We discussed this at the TVM Community Meeting this morning. There was a presentation about the approach followed by some discussion. Thanks @MJKlaiber @cgerum @SebastianBoblestETAS @paulpb @PhilippvK @r.stahl @aca88 for bringing this to the meeting!
Here are some notes (please feel free to correct them if I got anything wrong!):
-
The current graph partitioning approach is the same one that’s used in the compiler today. It’s compatible with the collage partitioning which is in the works and not yet RFC’d.
-
Would the v1 support Tensor Expression (TE), or are we skipping that?
- Mikael understands CreatePrimFunc can support TE so should be natively supported
- Paolo: using standard lowering as is done by Ethos-U
-
Proposal has an explicit differentiation between S-TIR adn NS-TRI. WOuld there be different hooks? e.g. here we can register TIR scheduling passes vs TIR passes.
- Will it be possible to contribute S-TIR back to the compiler or just NS-TIR?
- Scheduling passes work on S-TIR; passes in the boxes behind the schedules are injected into the lowering by pass context. Passes do not return S-TIR. They are part of the lowering from S-TIR to NS-TIR. At the moment, calling tvm.lower() and injecting those passes in to tvm.lower()

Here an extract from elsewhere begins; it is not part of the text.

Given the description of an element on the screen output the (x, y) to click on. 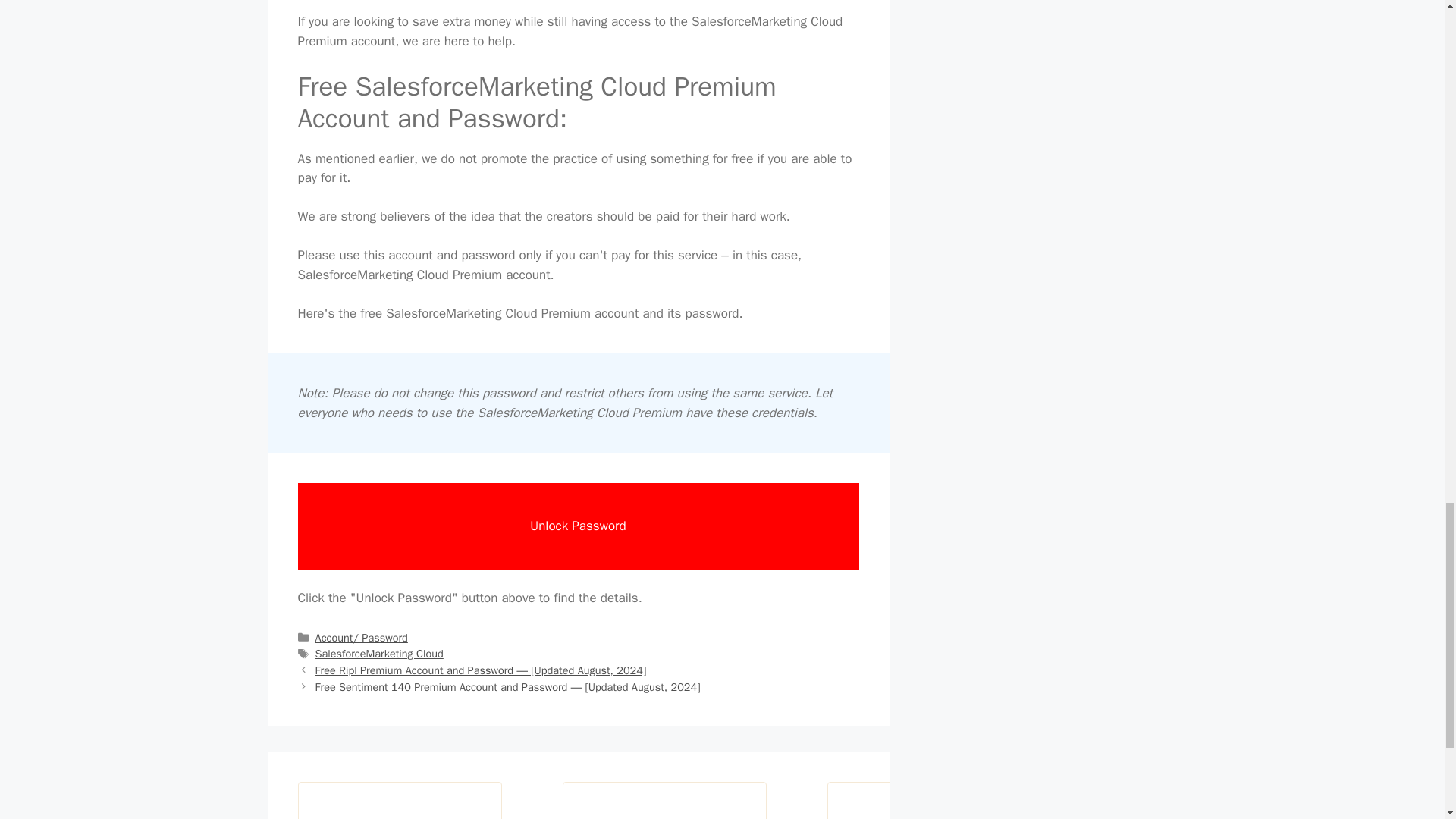
Next (507, 686)
Previous (480, 670)
Unlock Password (578, 526)
SalesforceMarketing Cloud (379, 653)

- Will it be possible to contribute S-TIR back to the compiler or just NS-TIR?
-
In Relay-to-TIR hook, already trying to figure out the lowering order, which might not match parittioning order. Want to see memory available after compiling c functions but before lowering Ethos-U functions. Any thoughts on whether it’s possible to configure the order of partitioning in this flow?
- Why? Need to see the amount of live memory available after running the default TVM flow.

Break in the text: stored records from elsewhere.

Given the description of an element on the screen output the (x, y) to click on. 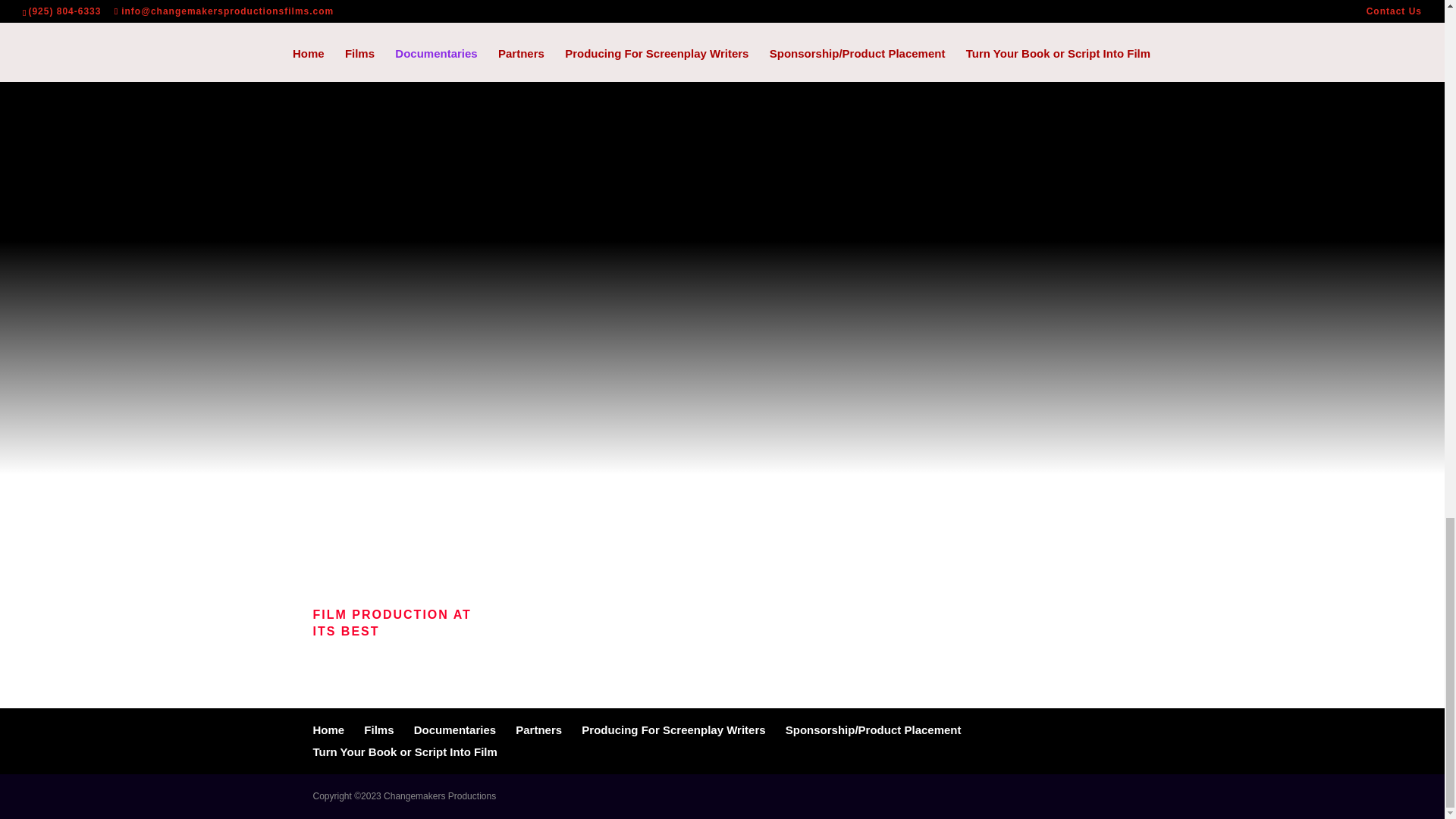
Films (378, 729)
Turn Your Book or Script Into Film (404, 751)
Producing For Screenplay Writers (672, 729)
Partners (538, 729)
Documentaries (454, 729)
Home (328, 729)
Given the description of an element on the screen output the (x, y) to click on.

- Relay passes can see the whole IRModule, past that only functions for a particular target are seen by a TIR pass.
- The order needs to be decided and it varies by registration point.
-
Q: Are there common accelerator passes that are in use in TVM, or does everyone do something different?
- There are common touch points, those are the “plumbing” mentioned in this slide presentation. e.g. Graph partitioning, scheduling, code-generation.
- UMA isn’t trying to box anyone into a particular flow, instead it’s just trying to suggest one way doing this from a broader set of options to serve as a guide for folks who may be new to TVM.
-
Question from Federico, who is integrating an accelerator of his own.
- VTA uses memory scopes to define buffers in block-ram. Are we planning to accommodate that in UMA?
- You could write your own schedules and passes to do this. storage_scope is kind of the way to do this at the runtime level. You can also leverage USMP to define memory pools and use it as a pass to schedule.
- VTA uses memory scopes to define buffers in block-ram. Are we planning to accommodate that in UMA?